I am a minimalist. My husband, on the other hand, is a maximumist (no, it’s not a word, but you get the point.) So that’s why I totally did not tell him I borrowed the audiobook, “The Life-Changing Magic of Tidying Up,” from the library and binge-listened — and then started it again.
This is not a sponsored post, and I doubt the author, Marie Kondo, even needs the extra attention. Her book is an international bestseller. The Economist gives a clue to why it might be so popular: It “shows dissatisfaction with the growing chasm between two pillars of modern living: materialism and efficiency.” We feel bogged down by our possessions. After having my second child and working my rear off to rebuild my family life, I desperately wanted to give it a go.

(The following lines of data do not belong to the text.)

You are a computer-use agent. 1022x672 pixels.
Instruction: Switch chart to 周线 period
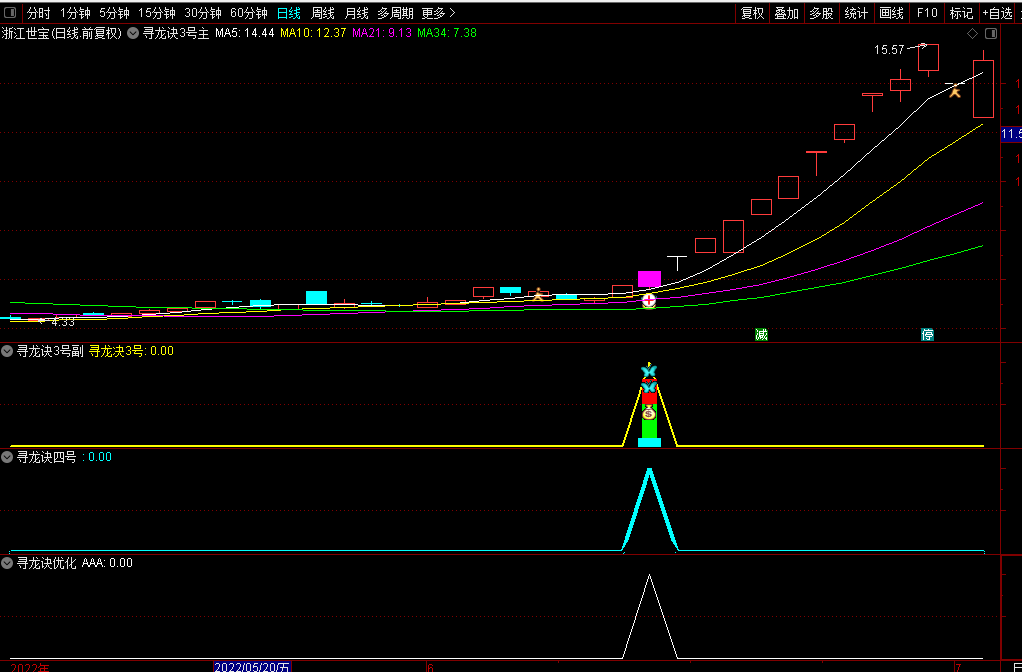[x=322, y=13]
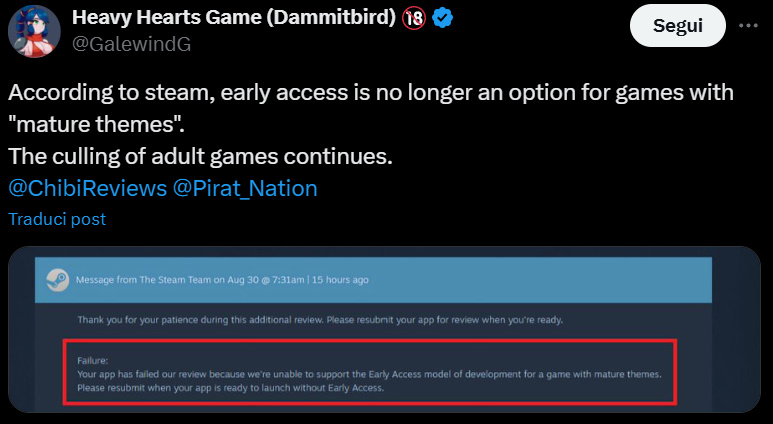The width and height of the screenshot is (773, 424).
Task: Click the '15 hours ago' timestamp in image
Action: [340, 280]
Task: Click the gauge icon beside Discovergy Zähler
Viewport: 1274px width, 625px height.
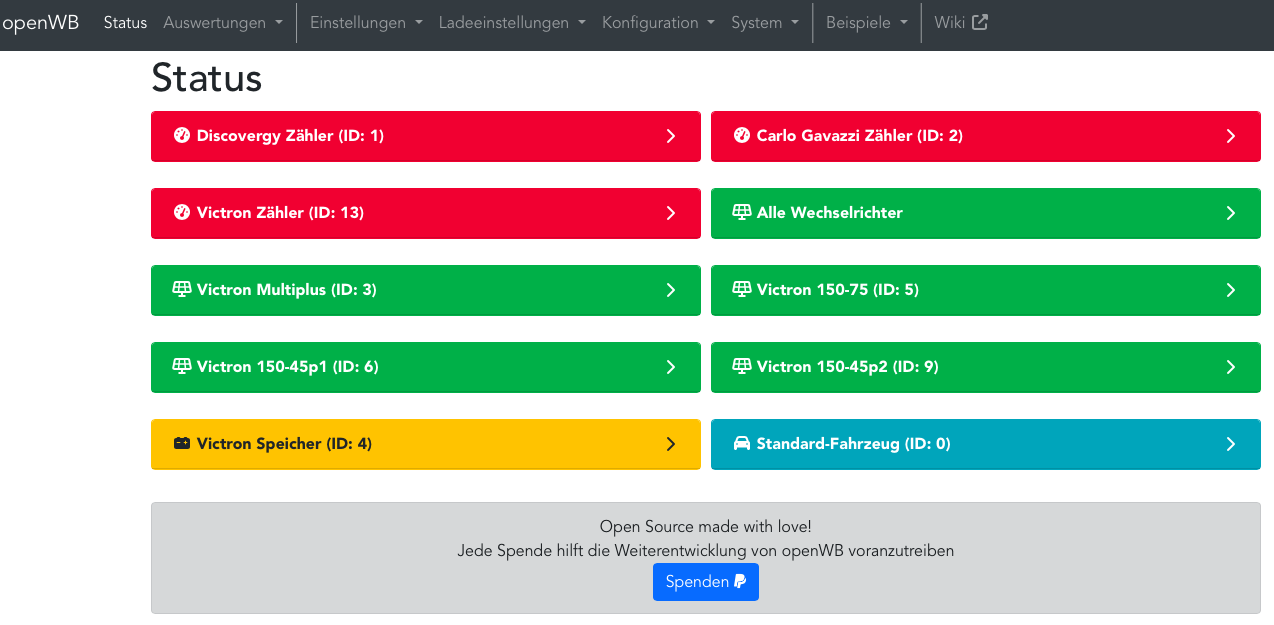Action: (181, 136)
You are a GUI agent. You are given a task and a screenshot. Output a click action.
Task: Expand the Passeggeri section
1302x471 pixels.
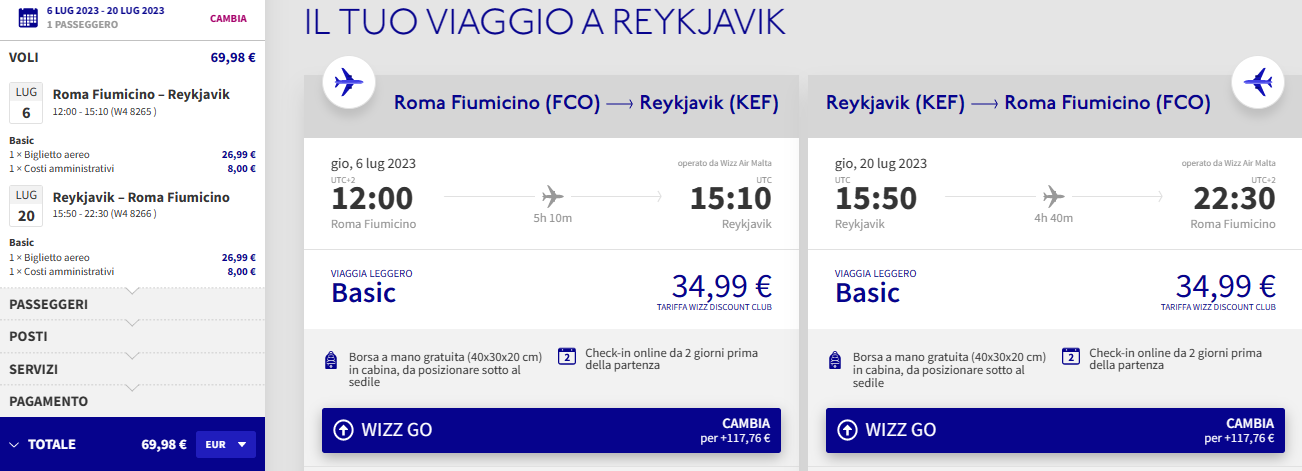[x=132, y=304]
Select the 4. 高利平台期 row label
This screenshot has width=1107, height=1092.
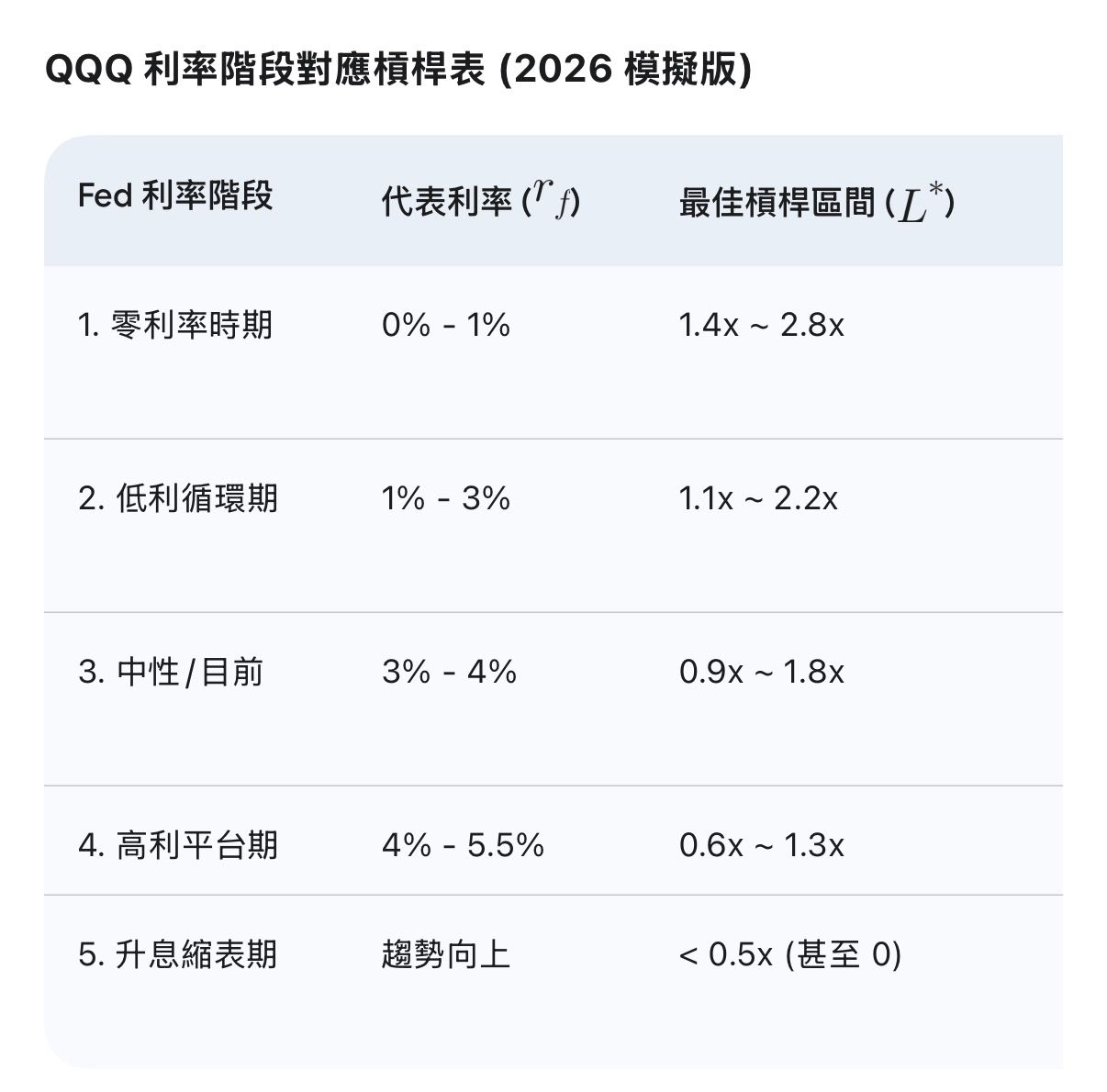click(178, 845)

In its simplest form, the program goes like this: Gather all your possessions into one room, starting with all your clothes. Pick up each article of clothing individually, including socks, underwear, etc., and ask yourself out loud, “Does this spark joy?” and “Does this fill an immediate need?” If the answer to both questions is “no,” you are to discard that item. When employed honestly, this system of working through all your stuff by category will leave a lot of your things in garbage bags, ready to be taken to the nearest donation center. And it feels UH-MAZING.
Maybe you aren’t like me and don’t relish the thought of living that minimalist IKEA life. But I think we all can agree that we love having a clean house. One advantage to this way of life, for me, is that the less I have, the less I have to clean. My things all have a place where they belong, so it’s easy to put them away.
The biggest benefit, though, comes from the mental side of this exercise. It forces you to reflect on what you want out of life; do your possessions help or hinder you in that quest? I let out a sigh of relief every time I realize that nearly all my possessions are things I love. No more subconsciously feeling guilty that I never use that perfume my mom bought me. I use my other perfumes so much more now that they aren’t all hidden behind each other. Kondo also suggests you treat your belongings as if they have feelings. I LOVE THIS. It seems silly, but thanking each piece of clothing for its service before I put it in the donate bag helped me to find closure about chapters of my life that needed closure. I could let things go knowing they had served their purpose. Goodbye, high school choir T-shirts — it was fun while it lasted.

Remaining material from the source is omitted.